Ever since the AFL evolved from a suburban Melbourne league to a national sporting behemoth, football fans have argued about the competition inequalities: The draw, the draft, the money, the travel.

And, in grand final week, the thorny issue of home ground advantage.

It’s a given that no matter who’s playing, the showpiece match will be held at the MCG, the spiritual home of Australian Football.

And will be for some time. The AFL has a deal to stage the match at the MCG until 2057.

This year that Home Ground Advantage (HGA) has been given to Collingwood, despite the Pies finishing below West Coast on the ladder and losing to them in the finals series.

It’s been the same story in each of the past four grand finals: a lower-ranked Melbourne side facing the higher-ranked team from inter-state — and on all of those four occasions, the local team won.

Despite that history, West Coast remain confident that the travel to “host” in a home away from home this year won’t prove decisive — after all, they’re the experts on the road.

“I think the guys would fly to the moon if they had to play in an AFL Grand Final,” said West Coast’s assistant coach and former Eagles and North Melbourne star, Drew Petrie.

And yet, the case against playing at the MCG has some merit, especially when the numbers are crunched.

“In terms of fairness, I think the argument from the maths of it would be that it’s probably not fair to the interstate teams,” Sports data analyst Darren O’Shaughnessy said.

AFL Grand Finals (winners in bold)
2014 Sydney Swans (1st) Hawthorn (2nd)
2015 West Coast Eagles (2nd) Hawthorn (3rd)
2016 Sydney Swans (1st) Western Bulldogs (7th)
2017 Adelaide Crows (1st) Richmond (3rd)
2018 West Coast Eagles (2nd) Collingwood (3rd)

Research conducted by O’Shaughnessy and his peers on HGA has unearthed some interesting statistics.

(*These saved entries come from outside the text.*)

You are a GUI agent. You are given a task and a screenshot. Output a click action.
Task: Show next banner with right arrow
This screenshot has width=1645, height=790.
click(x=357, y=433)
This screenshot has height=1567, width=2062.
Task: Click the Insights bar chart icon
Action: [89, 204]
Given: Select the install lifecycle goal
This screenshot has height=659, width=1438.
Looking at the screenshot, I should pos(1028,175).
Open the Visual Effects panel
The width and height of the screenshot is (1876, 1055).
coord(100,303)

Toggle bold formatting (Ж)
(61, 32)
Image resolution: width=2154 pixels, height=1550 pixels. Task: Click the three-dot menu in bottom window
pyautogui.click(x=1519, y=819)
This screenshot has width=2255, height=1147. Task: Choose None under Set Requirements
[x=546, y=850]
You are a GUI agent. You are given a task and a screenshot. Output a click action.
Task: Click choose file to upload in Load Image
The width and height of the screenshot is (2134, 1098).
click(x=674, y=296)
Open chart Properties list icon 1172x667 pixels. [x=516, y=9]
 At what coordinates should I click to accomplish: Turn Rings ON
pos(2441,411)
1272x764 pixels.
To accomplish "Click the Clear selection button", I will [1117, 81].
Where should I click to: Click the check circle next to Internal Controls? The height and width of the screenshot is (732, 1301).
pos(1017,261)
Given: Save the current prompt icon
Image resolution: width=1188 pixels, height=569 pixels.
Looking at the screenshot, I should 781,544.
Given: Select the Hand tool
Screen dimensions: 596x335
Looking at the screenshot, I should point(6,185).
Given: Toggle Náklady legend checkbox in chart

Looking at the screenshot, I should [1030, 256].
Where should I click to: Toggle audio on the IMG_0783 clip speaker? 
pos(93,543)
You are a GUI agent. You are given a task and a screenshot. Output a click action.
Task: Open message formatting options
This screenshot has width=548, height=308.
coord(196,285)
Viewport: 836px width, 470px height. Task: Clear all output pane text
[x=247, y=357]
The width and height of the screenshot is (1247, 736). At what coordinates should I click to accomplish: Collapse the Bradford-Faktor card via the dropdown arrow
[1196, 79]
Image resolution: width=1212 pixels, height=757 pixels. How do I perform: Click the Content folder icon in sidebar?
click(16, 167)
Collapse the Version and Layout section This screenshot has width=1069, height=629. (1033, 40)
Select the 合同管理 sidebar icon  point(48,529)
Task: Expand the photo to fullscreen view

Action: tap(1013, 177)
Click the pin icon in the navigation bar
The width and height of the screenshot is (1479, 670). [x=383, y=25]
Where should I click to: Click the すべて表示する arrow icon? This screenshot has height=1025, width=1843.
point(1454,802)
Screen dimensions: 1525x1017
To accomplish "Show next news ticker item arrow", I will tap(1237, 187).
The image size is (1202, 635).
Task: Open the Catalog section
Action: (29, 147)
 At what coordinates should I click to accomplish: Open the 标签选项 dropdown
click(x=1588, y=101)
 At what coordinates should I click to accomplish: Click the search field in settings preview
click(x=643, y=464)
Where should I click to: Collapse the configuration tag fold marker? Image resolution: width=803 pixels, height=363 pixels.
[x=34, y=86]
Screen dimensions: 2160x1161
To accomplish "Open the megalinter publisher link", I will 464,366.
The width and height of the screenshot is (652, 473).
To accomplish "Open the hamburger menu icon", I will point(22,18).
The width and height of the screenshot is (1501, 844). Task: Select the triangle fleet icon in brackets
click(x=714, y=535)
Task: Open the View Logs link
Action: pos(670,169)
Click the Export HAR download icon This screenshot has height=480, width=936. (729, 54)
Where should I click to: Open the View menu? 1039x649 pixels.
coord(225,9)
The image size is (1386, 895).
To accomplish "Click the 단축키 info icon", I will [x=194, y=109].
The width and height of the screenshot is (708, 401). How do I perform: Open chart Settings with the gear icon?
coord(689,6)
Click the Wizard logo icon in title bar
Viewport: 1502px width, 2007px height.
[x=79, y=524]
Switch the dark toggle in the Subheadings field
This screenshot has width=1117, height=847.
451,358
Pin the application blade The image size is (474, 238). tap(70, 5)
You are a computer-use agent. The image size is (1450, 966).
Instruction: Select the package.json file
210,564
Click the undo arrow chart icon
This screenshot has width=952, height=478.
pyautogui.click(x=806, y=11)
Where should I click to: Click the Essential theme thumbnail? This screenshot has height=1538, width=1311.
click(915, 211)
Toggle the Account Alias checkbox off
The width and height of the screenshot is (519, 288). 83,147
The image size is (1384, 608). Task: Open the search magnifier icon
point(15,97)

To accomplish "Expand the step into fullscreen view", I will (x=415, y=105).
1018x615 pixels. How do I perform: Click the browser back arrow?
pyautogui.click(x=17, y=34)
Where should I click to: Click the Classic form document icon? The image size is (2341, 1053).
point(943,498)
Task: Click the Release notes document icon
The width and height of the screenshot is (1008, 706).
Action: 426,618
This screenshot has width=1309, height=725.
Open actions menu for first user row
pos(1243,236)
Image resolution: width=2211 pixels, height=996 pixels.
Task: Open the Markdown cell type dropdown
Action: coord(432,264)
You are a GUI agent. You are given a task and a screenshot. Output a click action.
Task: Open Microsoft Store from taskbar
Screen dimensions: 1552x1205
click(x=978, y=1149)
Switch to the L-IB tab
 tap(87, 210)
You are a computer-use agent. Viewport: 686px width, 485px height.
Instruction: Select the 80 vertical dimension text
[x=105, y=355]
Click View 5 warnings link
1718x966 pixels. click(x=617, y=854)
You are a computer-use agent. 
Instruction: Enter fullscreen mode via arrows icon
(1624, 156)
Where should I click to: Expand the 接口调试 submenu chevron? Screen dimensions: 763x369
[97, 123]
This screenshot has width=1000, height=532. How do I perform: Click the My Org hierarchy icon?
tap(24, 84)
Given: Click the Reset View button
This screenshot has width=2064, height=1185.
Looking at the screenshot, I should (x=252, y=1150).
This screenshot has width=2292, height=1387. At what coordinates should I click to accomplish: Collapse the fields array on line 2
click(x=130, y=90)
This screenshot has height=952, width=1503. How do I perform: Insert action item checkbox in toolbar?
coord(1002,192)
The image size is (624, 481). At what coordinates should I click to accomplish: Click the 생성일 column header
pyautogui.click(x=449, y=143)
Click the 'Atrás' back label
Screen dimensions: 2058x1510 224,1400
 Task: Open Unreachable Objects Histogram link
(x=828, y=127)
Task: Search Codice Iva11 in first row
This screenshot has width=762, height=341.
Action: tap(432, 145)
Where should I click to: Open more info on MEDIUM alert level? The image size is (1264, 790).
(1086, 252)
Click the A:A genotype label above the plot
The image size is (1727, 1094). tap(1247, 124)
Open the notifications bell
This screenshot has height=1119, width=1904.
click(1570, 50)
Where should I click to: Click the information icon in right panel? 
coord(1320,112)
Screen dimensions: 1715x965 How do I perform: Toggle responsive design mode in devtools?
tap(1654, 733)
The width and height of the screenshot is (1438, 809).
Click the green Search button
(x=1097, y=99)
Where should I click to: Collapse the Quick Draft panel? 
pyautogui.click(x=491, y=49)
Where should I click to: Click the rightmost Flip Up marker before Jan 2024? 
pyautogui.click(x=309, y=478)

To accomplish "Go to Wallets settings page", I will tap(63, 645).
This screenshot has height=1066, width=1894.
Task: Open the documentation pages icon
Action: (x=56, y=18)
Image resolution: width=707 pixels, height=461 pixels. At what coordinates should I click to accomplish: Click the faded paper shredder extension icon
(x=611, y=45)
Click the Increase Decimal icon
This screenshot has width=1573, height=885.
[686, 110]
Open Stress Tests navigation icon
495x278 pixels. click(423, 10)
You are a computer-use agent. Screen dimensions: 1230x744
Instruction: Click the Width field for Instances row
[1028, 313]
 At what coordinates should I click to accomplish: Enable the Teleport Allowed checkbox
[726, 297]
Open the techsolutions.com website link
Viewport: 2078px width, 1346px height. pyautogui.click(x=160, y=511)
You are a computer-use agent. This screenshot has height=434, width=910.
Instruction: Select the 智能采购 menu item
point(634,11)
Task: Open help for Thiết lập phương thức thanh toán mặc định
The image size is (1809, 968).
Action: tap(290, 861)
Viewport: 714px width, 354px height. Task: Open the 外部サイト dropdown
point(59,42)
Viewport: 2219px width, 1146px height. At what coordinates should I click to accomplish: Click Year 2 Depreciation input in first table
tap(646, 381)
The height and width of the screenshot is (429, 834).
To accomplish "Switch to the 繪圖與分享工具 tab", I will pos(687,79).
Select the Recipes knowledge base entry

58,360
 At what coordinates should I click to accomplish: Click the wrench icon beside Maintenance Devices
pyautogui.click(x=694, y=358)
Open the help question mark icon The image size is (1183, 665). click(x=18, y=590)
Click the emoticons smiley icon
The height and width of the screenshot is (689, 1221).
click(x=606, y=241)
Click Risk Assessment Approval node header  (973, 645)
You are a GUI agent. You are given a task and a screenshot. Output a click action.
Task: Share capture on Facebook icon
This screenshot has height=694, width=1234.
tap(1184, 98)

Home teams win in the AFL more than 58 per cent of the time during the regular season.

He concludes that 35 per cent of HGA is due to the effect on umpiring, “which is actually less than in other sports,” said O’Shaughnessy, “but it’s still significant.”

That equates to approximately 1.5 to 2 free kicks per game in favour of the home team against an interstate side — or up to three or four points of a total ten-point home ground advantage.

Then there are the intangibles.

Footballers are beasts of routine and one thing that can disrupt that is playing away from home, particularly when it involves a change in time zone.

Creature comforts play a role too: waking up in your bed, drinking out of your coffee cup, following that same path on your morning stroll.

Right down to the hallowed MCG turf, they can all have an impact on grand final day.

“The former Australian Rules footballer and 1970 grand final hero Ted Hopkins always said the foreign turf and soil conditions were significant,” O’Shaughnessy said.

“The breeze is different; the grass is a different length — all those things come into it.”